Inhibit endogenous release: By maintaining the oxidized state at the sediment-water interface, we can effectively inhibit the release of phosphorus from sediments, thereby cutting off the key nutrient source that fuels algal growth at its very origin.

Ecological restoration synergy: Quickly increase dissolved oxygen levels at the bottom layer, improve the habitat for benthic organisms, prevent stress responses in cultured fish caused by oxygen deficiency, and promote the gradual recovery of the ecosystem.

 

Intelligent Management: Building a New Paradigm for Sustainable Aquaculture

Integrating automated water quality monitoring, precise oxygenation, and feed delivery into a unified “monitoring-management-control” smart management platform is an inevitable path toward achieving green development in lake and reservoir aquaculture.

 

By continuously monitoring key indicators such as dissolved oxygen, pH, and chlorophyll a in real time, the system can automatically activate oxygenation equipment and adjust feeding strategies, thereby establishing a closed-loop management system.
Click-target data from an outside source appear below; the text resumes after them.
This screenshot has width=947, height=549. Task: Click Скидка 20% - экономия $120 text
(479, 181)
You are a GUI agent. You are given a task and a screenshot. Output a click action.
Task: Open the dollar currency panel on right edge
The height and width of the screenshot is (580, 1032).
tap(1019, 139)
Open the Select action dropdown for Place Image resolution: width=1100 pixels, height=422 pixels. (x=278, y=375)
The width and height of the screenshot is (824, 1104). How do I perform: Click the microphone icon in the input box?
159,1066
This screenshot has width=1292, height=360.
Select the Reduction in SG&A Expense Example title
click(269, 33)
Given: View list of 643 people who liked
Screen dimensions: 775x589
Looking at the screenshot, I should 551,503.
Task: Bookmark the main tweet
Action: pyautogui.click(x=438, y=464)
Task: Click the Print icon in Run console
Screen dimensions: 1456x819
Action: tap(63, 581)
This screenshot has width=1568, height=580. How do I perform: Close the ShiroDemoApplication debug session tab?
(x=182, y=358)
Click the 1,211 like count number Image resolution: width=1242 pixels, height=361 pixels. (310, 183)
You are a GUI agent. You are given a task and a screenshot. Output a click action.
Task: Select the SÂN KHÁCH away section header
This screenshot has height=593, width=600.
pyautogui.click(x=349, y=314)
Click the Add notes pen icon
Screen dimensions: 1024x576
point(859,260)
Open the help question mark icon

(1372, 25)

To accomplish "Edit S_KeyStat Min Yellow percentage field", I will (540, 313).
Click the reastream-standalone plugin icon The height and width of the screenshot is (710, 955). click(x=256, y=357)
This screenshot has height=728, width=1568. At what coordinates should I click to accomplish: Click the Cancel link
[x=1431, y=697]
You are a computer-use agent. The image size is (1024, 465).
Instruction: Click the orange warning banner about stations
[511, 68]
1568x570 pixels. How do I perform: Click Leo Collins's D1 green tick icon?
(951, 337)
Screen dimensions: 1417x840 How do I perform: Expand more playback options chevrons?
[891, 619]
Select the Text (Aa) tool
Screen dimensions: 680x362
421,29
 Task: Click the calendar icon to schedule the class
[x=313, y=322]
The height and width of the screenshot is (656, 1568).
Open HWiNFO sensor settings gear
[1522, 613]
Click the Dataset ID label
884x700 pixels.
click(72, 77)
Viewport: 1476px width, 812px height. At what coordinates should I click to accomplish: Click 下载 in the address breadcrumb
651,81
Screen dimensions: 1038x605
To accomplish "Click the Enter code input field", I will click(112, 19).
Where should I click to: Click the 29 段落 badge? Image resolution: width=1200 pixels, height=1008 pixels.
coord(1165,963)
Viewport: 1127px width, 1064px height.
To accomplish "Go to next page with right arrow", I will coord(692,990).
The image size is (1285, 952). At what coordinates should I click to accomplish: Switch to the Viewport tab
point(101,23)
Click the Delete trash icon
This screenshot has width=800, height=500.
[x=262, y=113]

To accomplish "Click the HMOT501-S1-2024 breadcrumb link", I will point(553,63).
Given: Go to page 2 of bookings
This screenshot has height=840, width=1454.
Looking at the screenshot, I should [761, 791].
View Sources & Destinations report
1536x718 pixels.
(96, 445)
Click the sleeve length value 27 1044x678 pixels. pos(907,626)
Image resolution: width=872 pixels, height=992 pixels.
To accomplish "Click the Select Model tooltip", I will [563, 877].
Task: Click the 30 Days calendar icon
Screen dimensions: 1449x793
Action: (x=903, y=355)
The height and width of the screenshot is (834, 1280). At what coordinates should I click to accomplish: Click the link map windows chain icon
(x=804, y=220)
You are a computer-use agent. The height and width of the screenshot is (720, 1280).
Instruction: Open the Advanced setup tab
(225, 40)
The platform not only visually displays the improvements in water quality but also quantitatively assesses, through comparisons with historical data, the actual benefits of measures like oxygenation in inhibiting algal blooms and enhancing fish growth and feed conversion rates, providing a scientific basis for decision-making.

 

Conclusion

Through a comprehensive, four-pronged approach—“assessing the spatial layout based on environmental carrying capacity, controlling pollution at its source through efficient feed management, using real-time monitoring as our eyes and ears, and leveraging precise oxygenation as our key tool”—we are poised to completely break the vicious cycle of “aquaculture pollution—environmental degradation—damaged aquaculture.”

As a key breakthrough for addressing hypoxia at the bottom layer and internal pollution, ultra-nano aerosol reoxygenation technology is driving the transformation and upgrading of lake and reservoir fisheries—from an extensive, resource-intensive model toward a modern, eco-friendly, resource-conserving, and intelligently controllable ecological fishery model. In the future, only precise regulation and scientific management within the bounds of ecological carrying capacity will enable a win-win outcome for both water resource protection and fisheries development.

Keywords: How can we tackle the challenge of eutrophication in deep-water lake and reservoir aquaculture at its root?